(DATA SHOWN):

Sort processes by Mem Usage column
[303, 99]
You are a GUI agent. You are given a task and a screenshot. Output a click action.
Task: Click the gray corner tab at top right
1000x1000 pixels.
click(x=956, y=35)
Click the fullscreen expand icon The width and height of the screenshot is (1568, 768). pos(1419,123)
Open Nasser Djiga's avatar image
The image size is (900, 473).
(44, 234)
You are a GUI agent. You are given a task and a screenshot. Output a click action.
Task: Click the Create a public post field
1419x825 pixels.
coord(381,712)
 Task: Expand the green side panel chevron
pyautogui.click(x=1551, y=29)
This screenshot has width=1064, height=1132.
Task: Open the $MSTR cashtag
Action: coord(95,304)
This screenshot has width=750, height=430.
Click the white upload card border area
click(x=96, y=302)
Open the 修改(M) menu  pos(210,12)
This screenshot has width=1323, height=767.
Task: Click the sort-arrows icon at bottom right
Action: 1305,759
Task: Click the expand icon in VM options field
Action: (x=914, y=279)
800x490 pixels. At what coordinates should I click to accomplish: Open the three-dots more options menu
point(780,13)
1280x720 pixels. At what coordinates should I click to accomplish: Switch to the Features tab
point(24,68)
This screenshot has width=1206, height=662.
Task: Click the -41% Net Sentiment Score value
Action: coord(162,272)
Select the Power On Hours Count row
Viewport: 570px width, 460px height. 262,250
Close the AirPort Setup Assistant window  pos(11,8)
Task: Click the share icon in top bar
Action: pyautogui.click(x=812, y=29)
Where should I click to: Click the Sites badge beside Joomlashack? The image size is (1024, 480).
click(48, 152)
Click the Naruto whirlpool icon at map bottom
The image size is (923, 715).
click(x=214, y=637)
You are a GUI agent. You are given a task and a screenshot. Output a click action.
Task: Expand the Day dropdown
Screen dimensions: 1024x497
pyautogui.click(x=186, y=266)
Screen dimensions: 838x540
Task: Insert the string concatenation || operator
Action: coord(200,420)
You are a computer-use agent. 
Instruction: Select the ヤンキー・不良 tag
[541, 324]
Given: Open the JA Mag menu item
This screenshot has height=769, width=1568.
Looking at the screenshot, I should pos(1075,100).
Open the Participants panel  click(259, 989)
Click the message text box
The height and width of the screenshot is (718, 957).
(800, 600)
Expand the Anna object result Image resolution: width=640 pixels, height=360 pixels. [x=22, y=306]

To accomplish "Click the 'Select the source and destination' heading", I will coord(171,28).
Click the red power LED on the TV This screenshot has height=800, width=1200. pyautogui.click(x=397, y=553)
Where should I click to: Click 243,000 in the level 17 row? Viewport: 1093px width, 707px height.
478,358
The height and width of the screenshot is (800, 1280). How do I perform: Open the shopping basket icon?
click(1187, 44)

(PROBLEM DESCRIPTION): Exactly as written, copy out all the entries above.

(FINISHED TASK):
Sort processes by Mem Usage column
[303, 99]
You are a GUI agent. You are given a task and a screenshot. Output a click action.
Task: Click the gray corner tab at top right
1000x1000 pixels.
click(x=956, y=35)
Click the fullscreen expand icon The width and height of the screenshot is (1568, 768). pos(1419,123)
Open Nasser Djiga's avatar image
The image size is (900, 473).
(44, 234)
You are a GUI agent. You are given a task and a screenshot. Output a click action.
Task: Click the Create a public post field
1419x825 pixels.
coord(381,712)
 Task: Expand the green side panel chevron
pyautogui.click(x=1551, y=29)
This screenshot has width=1064, height=1132.
Task: Open the $MSTR cashtag
Action: coord(95,304)
This screenshot has width=750, height=430.
Click the white upload card border area
click(x=96, y=302)
Open the 修改(M) menu  pos(210,12)
This screenshot has width=1323, height=767.
Task: Click the sort-arrows icon at bottom right
Action: 1305,759
Task: Click the expand icon in VM options field
Action: (x=914, y=279)
800x490 pixels. At what coordinates should I click to accomplish: Open the three-dots more options menu
point(780,13)
1280x720 pixels. At what coordinates should I click to accomplish: Switch to the Features tab
point(24,68)
This screenshot has width=1206, height=662.
Task: Click the -41% Net Sentiment Score value
Action: coord(162,272)
Select the Power On Hours Count row
Viewport: 570px width, 460px height. 262,250
Close the AirPort Setup Assistant window  pos(11,8)
Task: Click the share icon in top bar
Action: pyautogui.click(x=812, y=29)
Where should I click to: Click the Sites badge beside Joomlashack? The image size is (1024, 480).
click(48, 152)
Click the Naruto whirlpool icon at map bottom
The image size is (923, 715).
click(x=214, y=637)
You are a GUI agent. You are given a task and a screenshot. Output a click action.
Task: Expand the Day dropdown
Screen dimensions: 1024x497
pyautogui.click(x=186, y=266)
Screen dimensions: 838x540
Task: Insert the string concatenation || operator
Action: coord(200,420)
You are a computer-use agent. 
Instruction: Select the ヤンキー・不良 tag
[541, 324]
Given: Open the JA Mag menu item
This screenshot has height=769, width=1568.
Looking at the screenshot, I should pos(1075,100).
Open the Participants panel  click(259, 989)
Click the message text box
The height and width of the screenshot is (718, 957).
(800, 600)
Expand the Anna object result Image resolution: width=640 pixels, height=360 pixels. [x=22, y=306]

To accomplish "Click the 'Select the source and destination' heading", I will coord(171,28).
Click the red power LED on the TV This screenshot has height=800, width=1200. pyautogui.click(x=397, y=553)
Where should I click to: Click 243,000 in the level 17 row? Viewport: 1093px width, 707px height.
478,358
The height and width of the screenshot is (800, 1280). How do I perform: Open the shopping basket icon?
click(1187, 44)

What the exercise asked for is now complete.